Start with the vendor. The check is now performed, in part, by a private company’s software. The companies running these tools are emphatic that the machine does not have the final say. CivCheck’s chief executive told GovTech that “our AI doesn’t make decisions” and that the platform is built to augment reviewers, not replace them. That human-in-the-loop design is doing real legal work, because it keeps a city employee in the decision and preserves the immunity that attaches to official judgment. The moment a city lets an automated prescreen stand in for that judgment rather than inform it, the legal ground gets softer, and no court has mapped it yet.
Then there is the contract. Across government, the terms that decide who eats the cost of an AI error are being rewritten right now. In early 2026, the federal government’s purchasing arm posted a proposed clause, GSAR 552.239-7001, setting terms for AI systems used in or supplied under federal contracts, covering data rights, performance standards and the reach of a contractor’s responsibility for the AI it relies on. It is the first stand-alone attempt of its kind, and the fact that it is still in draft tells you how unsettled the ground rules are. Cities buying permitting software face the same questions the federal clause is trying to answer: who indemnifies whom when the tool is wrong, who may audit how it decides, and what the vendor actually warranted. Whether a given city secured any of that is a question that can only be answered by reading its contract.
There is also a fairness angle worth watching. By one industry estimate, roughly 60% of a standard residential plan review is objective code-checking that software handles well, while the remaining 40% calls for human judgment. If an automated prescreen ever treated applications from different neighborhoods unevenly, the result could look a great deal like discrimination, and that is the sort of claim that runs through the courts and fair-housing law, not through whatever a procurement contract happens to say.
Standout fact: In a Honolulu pilot, AI prescreening cut residential plan review from 60 to 90 minutes per application to 15 to 20, the city reported, yet the software still does not approve or reject a single permit.
What cities signed without debating
This is the quiet part. City councils approved these tools as efficiency measures, and the public conversation centered on speed: shorter queues, faster housing, relief for overworked staff. The allocation of risk, who pays when the software is wrong, lives in procurement contracts that were rarely the subject of any council debate.
That is not a scandal. It is a gap.
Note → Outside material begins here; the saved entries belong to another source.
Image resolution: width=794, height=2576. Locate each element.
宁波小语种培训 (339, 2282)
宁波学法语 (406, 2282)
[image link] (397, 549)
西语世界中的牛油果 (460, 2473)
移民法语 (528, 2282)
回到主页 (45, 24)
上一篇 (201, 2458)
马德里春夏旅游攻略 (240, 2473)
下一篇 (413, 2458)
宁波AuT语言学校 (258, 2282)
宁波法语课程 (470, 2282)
The indemnification terms, the audit rights, the limits on a vendor’s liability, the question of what happens to the records of an AI prescreen if a dispute lands in court, are all decided in documents that a resident would have to file a records request to see. The cities moving fastest are, in many cases, the ones with the worst backlogs and the most pressure to act. Speed was the selling point. The fine print came along for the ride.
Records retention deserves its own mention, because it is the kind of detail that only matters after something goes wrong. If a building fails an inspection two years on and the owner argues the city’s prescreen missed an obvious code violation, the case may turn on what the AI flagged, what it did not, and whether anyone kept that output. The federal AI clause now in draft devotes real attention to how government data tied to an AI system is handled and deleted, which is a sign that retention is a live question wherever these tools are bought. A permitting system that quietly discards its own reasoning leaves a homeowner, and the city, with nothing to examine, and few procurement contracts say a word about it.
The Bottom Line
If you are a city official, read the indemnification clause in your AI permitting contract before the first bad approval, not after. If you are a developer, faster AI review shortens your timeline, but it does not shift your own duty to build to code, so do not treat a quick approval as cover. And if you own the home, a permit cleared in days is still what a permit always was: permission to build, not a promise that everything behind the walls is right.